Segment Start: DATA LISTING

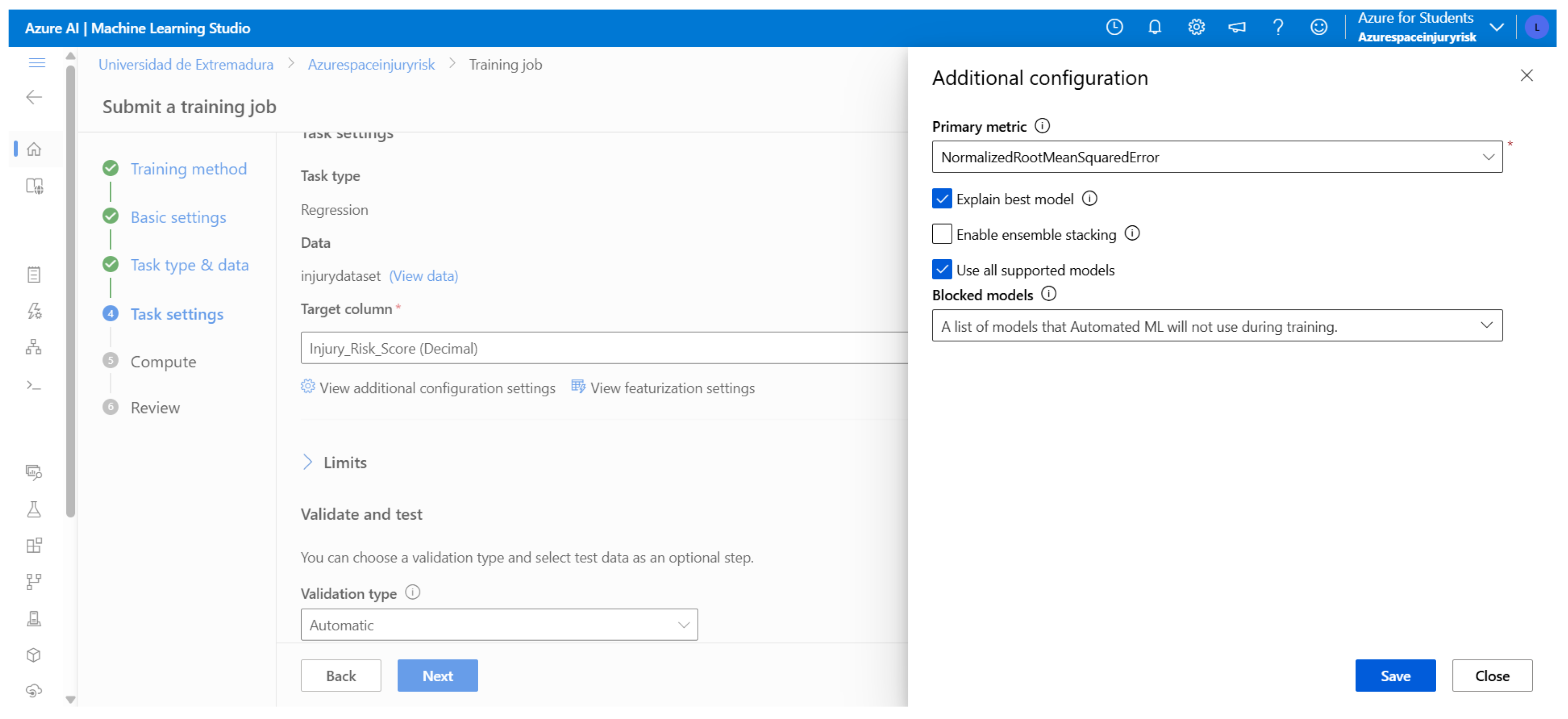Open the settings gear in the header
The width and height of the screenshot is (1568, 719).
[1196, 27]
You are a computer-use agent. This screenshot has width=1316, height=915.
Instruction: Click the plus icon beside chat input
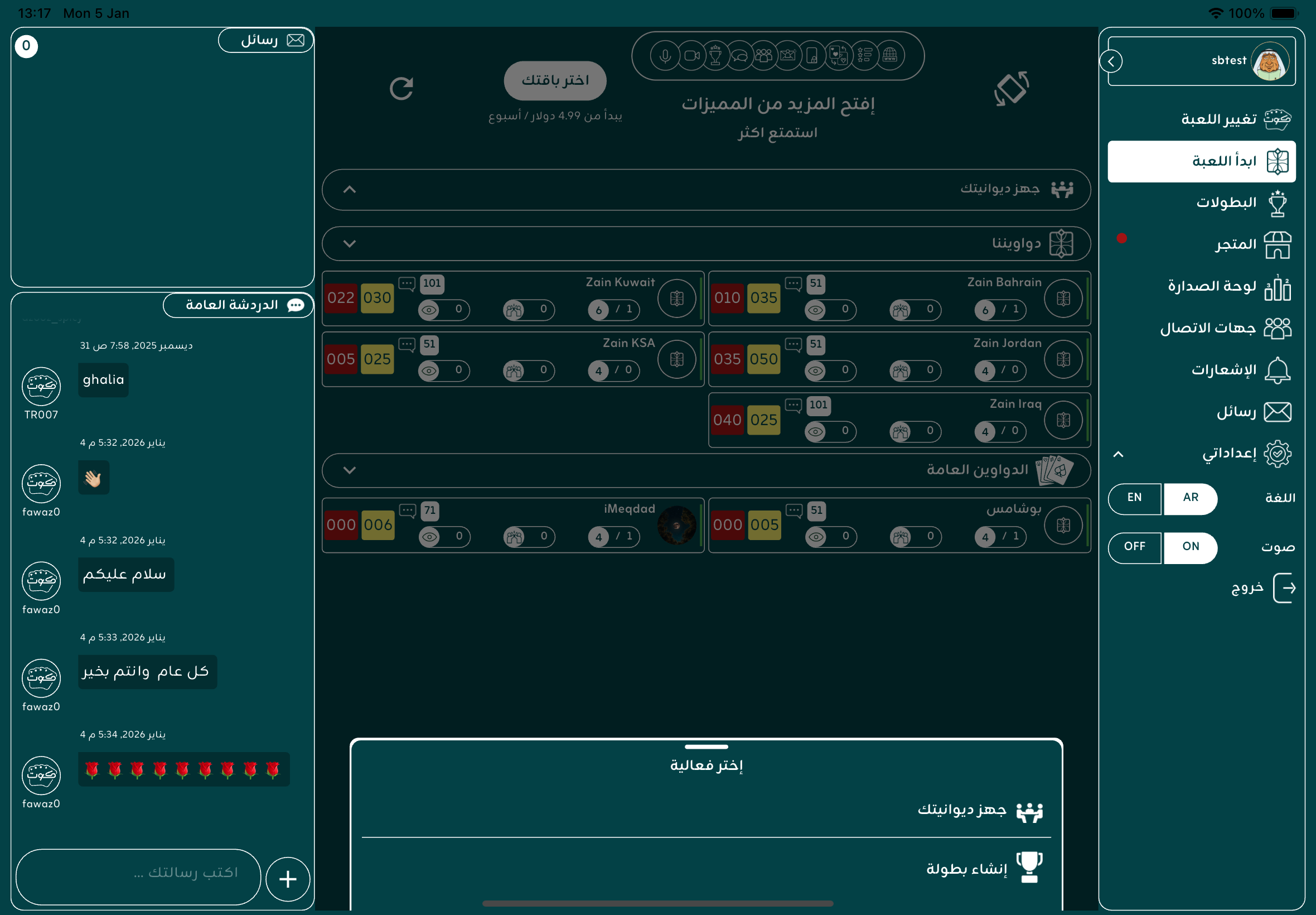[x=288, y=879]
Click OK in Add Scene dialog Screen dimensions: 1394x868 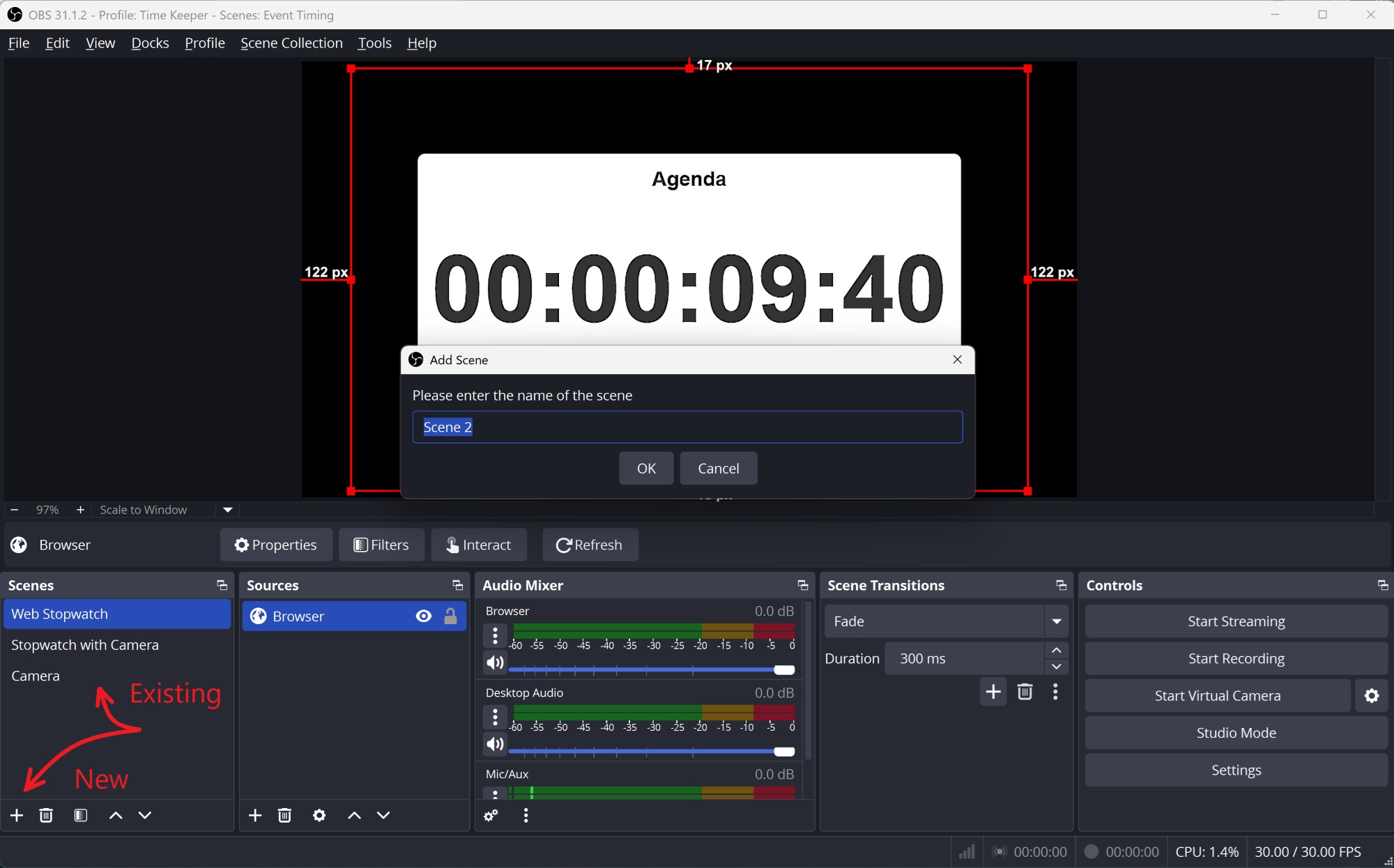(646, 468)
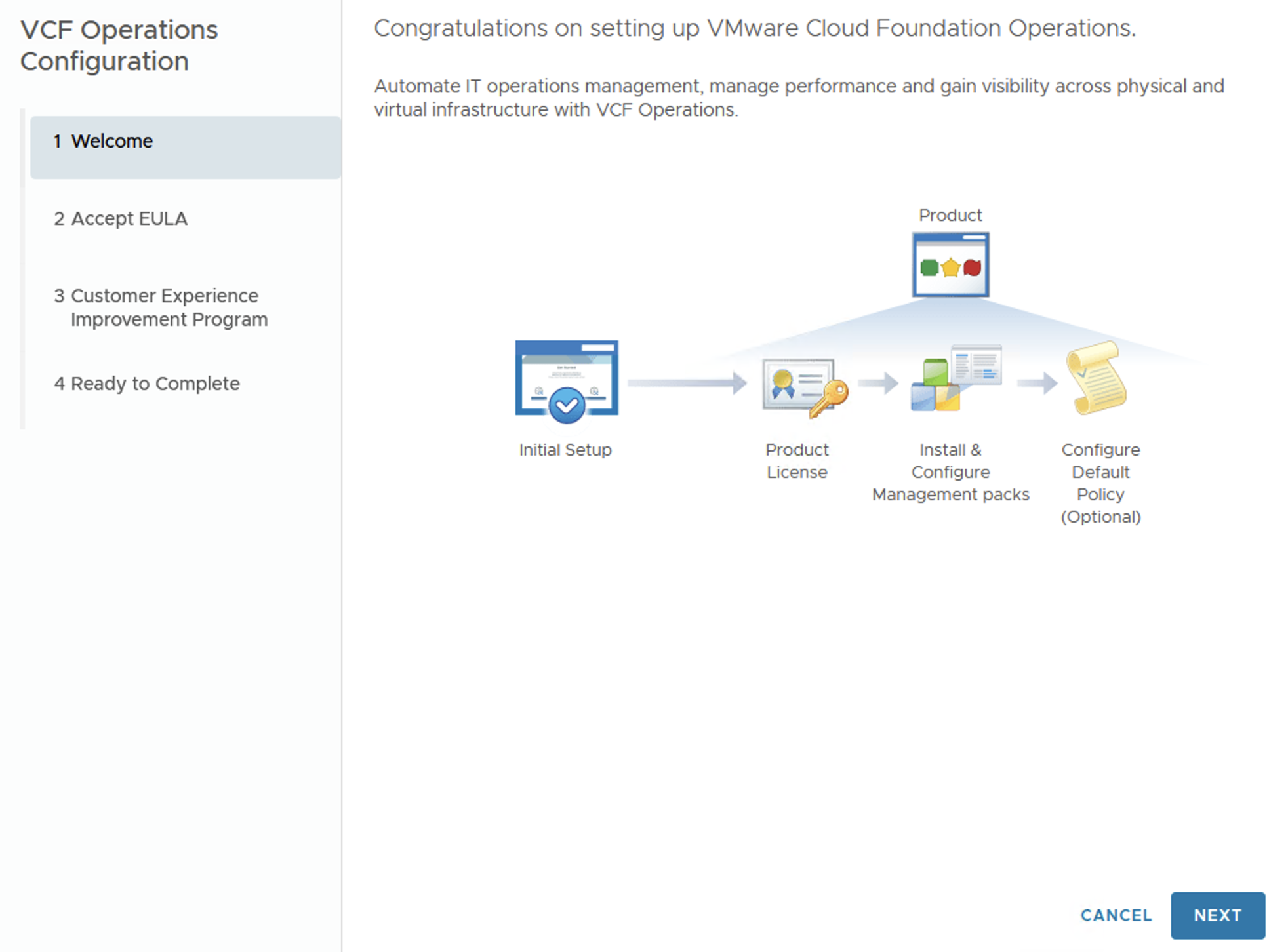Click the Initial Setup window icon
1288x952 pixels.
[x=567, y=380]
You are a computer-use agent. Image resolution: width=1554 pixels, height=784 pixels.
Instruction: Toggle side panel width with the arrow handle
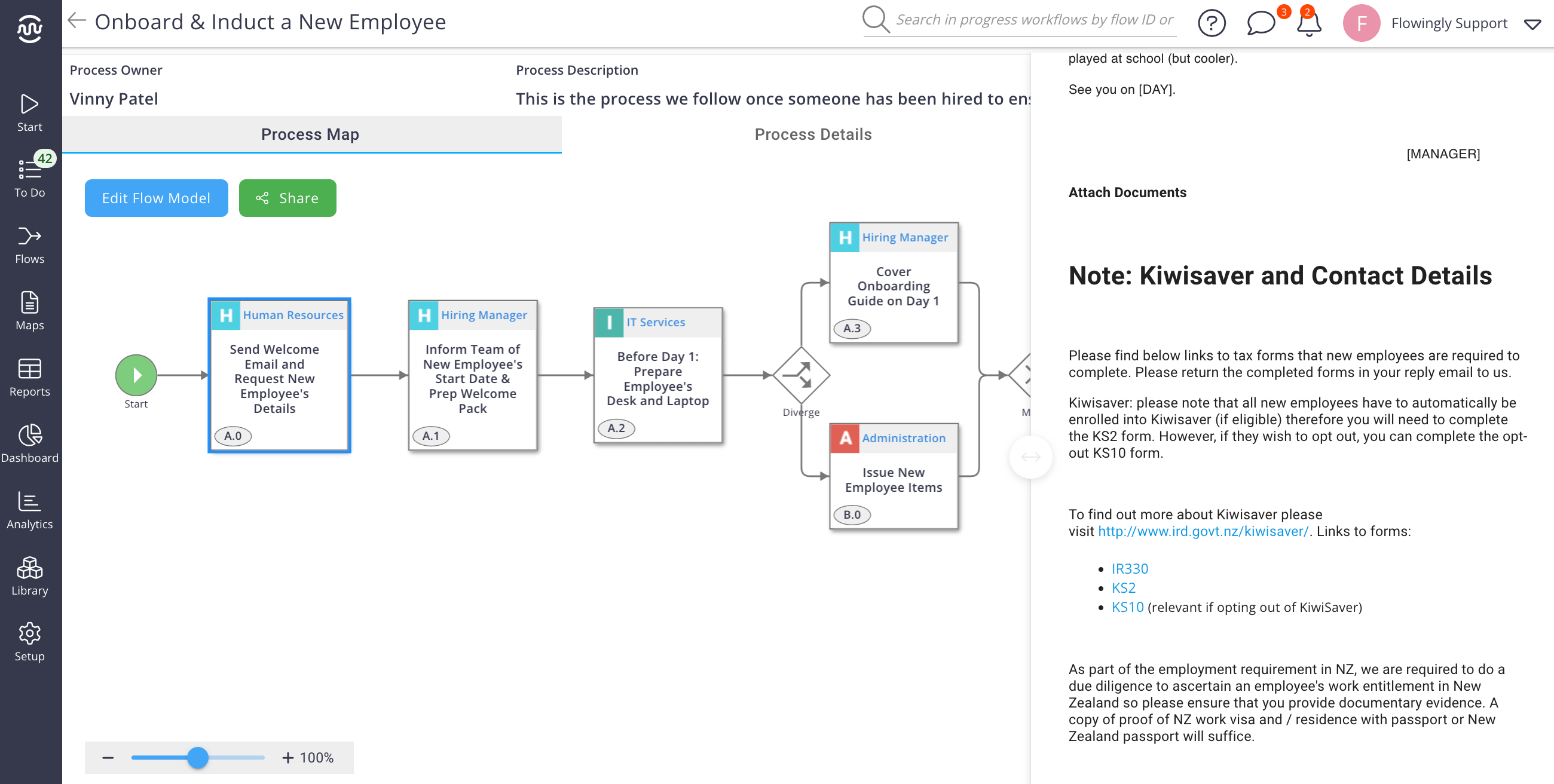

Segment End: DATA LISTING

### YOUR OBJECTIVE
Give the lines from the one containing "You are a computer-use agent. Image" through the final line of the material again, exactly and in full, but without pictures.

### EXERCISE RESULT
You are a computer-use agent. Image resolution: width=1554 pixels, height=784 pixels.
Instruction: Toggle side panel width with the arrow handle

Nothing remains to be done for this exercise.